Hurley nimmt sich sehr viel Zeit für seine Handlung, wobei er ausgesprochen geschickt die Puzzleteile seiner Geschichte ins Spiel bringt. Zunächst erfährt man vom Verhältnis der beiden Brüder, das von der Behinderung Hannys geprägt war, für den Tonto stets dagewesen ist. Duch Tontos Augen sieht der Leser den verstorbenen Pfarrer Wilfried mit seinem erstarrten Glauben und seiner Altherrenstrenge; die verkrustete Ehe der Eltern, in der vor allem Mummer zu einem starren System von Entsagung, Gebet, schriller Hoffnung und sklavischem Fsthalten am Gegebenen gefunden hat; auf die anderen Mitreisenden und ihre Fehler; und natürlich auf den Ort der Handlung: Coldbarrow, der Strand an der irischen See und die Halbinsel Loney, um die sich schauerliche Geschichten ranken.

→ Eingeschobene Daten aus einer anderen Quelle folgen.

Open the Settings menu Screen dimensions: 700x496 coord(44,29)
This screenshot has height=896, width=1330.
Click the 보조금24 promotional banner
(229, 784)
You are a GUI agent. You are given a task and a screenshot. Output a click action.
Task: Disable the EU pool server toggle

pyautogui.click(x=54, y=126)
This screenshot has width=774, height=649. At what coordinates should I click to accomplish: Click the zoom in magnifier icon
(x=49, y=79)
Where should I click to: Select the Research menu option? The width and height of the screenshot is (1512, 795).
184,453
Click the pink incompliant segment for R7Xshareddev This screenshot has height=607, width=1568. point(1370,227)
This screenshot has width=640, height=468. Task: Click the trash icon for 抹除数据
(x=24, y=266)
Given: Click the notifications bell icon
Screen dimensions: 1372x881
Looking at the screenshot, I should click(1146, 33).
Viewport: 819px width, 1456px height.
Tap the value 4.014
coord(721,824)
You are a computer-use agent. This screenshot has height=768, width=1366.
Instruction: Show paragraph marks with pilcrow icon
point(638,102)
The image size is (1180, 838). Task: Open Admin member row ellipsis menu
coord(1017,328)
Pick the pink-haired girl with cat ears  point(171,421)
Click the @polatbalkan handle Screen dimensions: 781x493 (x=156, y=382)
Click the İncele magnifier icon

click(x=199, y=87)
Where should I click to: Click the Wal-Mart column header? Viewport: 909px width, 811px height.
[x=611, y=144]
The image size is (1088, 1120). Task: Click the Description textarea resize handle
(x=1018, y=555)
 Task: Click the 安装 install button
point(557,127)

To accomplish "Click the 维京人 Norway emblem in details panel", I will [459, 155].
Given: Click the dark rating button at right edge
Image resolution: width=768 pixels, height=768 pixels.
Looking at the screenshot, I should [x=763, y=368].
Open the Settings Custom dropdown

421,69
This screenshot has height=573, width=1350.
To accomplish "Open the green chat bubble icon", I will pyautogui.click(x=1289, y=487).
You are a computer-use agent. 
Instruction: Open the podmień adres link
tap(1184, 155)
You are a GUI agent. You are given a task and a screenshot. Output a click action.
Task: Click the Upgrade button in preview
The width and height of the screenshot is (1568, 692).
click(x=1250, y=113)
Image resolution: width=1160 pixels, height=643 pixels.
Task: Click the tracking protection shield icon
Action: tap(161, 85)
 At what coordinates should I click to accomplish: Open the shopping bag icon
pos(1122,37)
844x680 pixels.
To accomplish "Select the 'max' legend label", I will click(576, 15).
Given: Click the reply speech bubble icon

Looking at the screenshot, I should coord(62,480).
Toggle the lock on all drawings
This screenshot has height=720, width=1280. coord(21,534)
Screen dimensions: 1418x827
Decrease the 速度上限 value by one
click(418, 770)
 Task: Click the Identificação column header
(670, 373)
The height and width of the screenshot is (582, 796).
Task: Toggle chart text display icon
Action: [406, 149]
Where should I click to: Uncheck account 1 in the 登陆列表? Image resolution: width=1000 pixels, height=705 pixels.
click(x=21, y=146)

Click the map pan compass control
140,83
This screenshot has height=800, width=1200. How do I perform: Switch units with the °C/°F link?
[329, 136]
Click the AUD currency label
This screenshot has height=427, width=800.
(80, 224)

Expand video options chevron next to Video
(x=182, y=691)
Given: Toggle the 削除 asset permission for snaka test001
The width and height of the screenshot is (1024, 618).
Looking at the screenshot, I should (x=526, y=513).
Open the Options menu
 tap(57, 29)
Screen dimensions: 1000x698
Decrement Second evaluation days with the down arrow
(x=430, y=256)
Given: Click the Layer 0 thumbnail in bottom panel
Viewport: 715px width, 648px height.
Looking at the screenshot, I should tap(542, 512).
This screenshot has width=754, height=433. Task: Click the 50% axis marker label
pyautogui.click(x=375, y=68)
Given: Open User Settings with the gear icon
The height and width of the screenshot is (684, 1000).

Die langsame Einführung der erhellenden Details der Handlung, von der man ab dem ersten Kapitel weiß, dass es um die rätselhafte Heilung Hannys gehen muss, störte nicht beim lesen. Wo man sonst oft das Gefühl hat, vom Autoren absichtlich ahnungslos gehalten zu werden, versteht es Hurley durch die dichte Beschreibung der Personen und Interaktionen sowie vereinzelte Sprünge in die Vergangenheit, des Lesers Wachsamkeit aufrecht zu erhalten.

Die Sprache ist dem Roman angemessen: Einerseits ist sie ernst und düster wie der starre Glaube der Wallfahrer oder das miserable Wetter im Nordwesten Englands, andererseits schön und menschlich, wenn es um die beeindruckende Rauhheit der Landschaft oder die handfest-mitfühlende Persönlichkeit des neuen Pfarrers Bernard geht.

Das Ende des Romans überrascht, auch weil man sich mit den Skeptikern der transzendenten Welt - dem ich-Erzähler oder Father Bernard gegen die frömmelnden Götzendiner - etwa Mummer oder ein paar unheimlich Dorfbewohner - verbündet hat und nun doch auf etwas - sagen wir: - Überirdisches trifft. Doch die behutsame Darlegung der Kraft des Glaubens, die Macht des Zweifels und die stete Wandelbarkeit der „Wahrheit“ überzeugt: „Loney“ ist ein gutes Buch, das seine Leser zum langsamen Genießen und verstehen einlädt.